Here the participant samples a total of four times, seeing −$4.00 and $0 twice each. From this they may conclude there is a 50% chance of losing $4.00 and a 50% chance of losing nothing. The participant decided to choose the risky option and is shown the result, a loss of $4.00.

https://doi.org/10.1371/journal.pone.0123740.g002

Results

RT.

We performed a 2 (time pressure) × 2 (framing) mixed ANOVA as a manipulation check to examine whether time pressure had an effect on response times (Table 3). We found a significant main effect of time pressure, F(1, 47) = 18.69, p < .001, partial η2 = .28, with participants responding faster in the high time-pressure condition (M = 9,726 ms) than in the low time-pressure condition (M = 16,850 ms). The main effect of framing was significant, F(1, 47) = 4.93, p = .031, partial η2 = .10, with participants responding faster during gain trials (M = 12,970 ms) than during loss trials (M = 13,781 ms). The Time Pressure × Framing interaction was not significant.

Risk-taking.

As Self-Control scores significantly differed between groups we included them as a covariate in each of the analyses described next. In the first analysis, we collapsed across the levels of payoff variability and conducted a 2 (time pressure) × 2 (framing) × 4 (pdesirable) mixed-design analysis of covariance (ANCOVA) with Self-Control as a covariate to investigate risk-taking as operationalized by the proportion of risky choices. The main effects of time pressure and framing were not significant, as in Experiment 1. The Time Pressure × Framing interaction was also not significant.

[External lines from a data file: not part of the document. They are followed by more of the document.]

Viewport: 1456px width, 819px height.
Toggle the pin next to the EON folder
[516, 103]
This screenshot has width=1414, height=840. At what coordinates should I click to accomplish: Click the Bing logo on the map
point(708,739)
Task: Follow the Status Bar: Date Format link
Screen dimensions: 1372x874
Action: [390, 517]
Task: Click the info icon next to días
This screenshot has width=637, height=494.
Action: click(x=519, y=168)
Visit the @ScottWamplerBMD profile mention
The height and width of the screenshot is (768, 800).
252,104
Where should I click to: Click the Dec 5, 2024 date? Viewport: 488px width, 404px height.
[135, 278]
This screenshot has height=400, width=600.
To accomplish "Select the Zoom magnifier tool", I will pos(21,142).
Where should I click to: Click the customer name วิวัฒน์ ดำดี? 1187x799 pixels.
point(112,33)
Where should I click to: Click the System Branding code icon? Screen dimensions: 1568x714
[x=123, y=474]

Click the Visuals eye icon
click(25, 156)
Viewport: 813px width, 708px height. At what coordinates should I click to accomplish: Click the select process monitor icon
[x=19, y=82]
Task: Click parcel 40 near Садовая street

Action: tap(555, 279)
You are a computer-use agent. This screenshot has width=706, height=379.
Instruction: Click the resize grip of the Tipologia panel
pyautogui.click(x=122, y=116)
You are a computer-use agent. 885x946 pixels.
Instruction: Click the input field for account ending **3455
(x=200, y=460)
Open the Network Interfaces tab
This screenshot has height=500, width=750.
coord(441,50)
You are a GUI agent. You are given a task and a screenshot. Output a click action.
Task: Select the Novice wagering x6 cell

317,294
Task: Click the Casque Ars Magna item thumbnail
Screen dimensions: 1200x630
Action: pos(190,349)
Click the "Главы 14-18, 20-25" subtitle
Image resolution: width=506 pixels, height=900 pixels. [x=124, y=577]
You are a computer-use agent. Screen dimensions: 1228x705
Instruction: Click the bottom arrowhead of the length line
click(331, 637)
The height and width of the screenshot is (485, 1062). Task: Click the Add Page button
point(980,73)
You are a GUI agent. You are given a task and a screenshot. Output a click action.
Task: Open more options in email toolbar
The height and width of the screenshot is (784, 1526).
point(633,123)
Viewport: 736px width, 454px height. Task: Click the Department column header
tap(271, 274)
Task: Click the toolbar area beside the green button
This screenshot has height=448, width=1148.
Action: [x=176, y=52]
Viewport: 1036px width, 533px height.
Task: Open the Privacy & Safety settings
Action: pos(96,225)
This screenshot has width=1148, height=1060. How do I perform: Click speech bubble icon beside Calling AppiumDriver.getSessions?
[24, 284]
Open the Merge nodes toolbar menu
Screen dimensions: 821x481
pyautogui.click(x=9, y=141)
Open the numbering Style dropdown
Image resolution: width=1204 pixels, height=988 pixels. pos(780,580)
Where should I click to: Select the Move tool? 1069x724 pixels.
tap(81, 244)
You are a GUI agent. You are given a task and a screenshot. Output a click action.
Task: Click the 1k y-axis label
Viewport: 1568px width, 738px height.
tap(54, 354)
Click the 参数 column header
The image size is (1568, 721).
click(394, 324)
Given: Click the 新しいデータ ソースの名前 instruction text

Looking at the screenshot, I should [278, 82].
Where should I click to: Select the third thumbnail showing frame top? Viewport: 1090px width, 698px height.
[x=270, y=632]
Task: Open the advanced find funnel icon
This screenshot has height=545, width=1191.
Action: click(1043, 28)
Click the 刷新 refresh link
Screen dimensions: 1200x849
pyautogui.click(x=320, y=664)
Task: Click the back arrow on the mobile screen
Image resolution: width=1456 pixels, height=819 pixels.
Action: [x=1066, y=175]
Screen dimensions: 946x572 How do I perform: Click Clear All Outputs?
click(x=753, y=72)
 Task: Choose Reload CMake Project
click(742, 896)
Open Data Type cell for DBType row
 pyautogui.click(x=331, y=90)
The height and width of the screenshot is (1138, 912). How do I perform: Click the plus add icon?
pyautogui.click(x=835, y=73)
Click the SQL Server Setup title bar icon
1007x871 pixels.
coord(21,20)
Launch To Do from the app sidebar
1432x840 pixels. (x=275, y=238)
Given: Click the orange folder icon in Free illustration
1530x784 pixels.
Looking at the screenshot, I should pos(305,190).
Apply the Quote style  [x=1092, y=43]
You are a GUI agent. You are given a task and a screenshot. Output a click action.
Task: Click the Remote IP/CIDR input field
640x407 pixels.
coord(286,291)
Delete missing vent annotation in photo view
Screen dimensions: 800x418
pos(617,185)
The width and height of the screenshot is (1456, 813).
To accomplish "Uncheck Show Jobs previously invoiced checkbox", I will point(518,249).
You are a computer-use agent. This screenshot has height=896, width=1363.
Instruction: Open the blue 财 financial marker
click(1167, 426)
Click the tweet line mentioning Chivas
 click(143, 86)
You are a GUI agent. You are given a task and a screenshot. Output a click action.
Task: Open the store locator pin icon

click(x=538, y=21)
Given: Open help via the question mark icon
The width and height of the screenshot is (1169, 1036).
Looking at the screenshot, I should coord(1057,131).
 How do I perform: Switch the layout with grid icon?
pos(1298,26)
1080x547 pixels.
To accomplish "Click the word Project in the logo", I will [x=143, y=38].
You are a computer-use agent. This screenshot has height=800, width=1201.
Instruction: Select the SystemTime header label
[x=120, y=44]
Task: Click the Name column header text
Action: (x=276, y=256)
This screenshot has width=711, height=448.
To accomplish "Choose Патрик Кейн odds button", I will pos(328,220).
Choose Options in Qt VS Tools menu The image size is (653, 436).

A significant main effect of pdesirable was found, F(1.95, 89.48) = 79.41, p < .001, partial η2 = .63, after correction for non-sphericity using the Greenhouse-Geisser estimate (ε = .65). This effect was qualified by a significant Time Pressure × pdesirable interaction, F(3, 138) = 2.88, p = .039, partial η2 = .06 (Table 5). The interaction was driven by the difference between time-pressure conditions at the. 90 level only, t(47) = 2.14, p = .04, d = .61, with participants selecting the risky option more often under high time pressure (M = .72) than under low time pressure (M = .56). All other interactions were not significant.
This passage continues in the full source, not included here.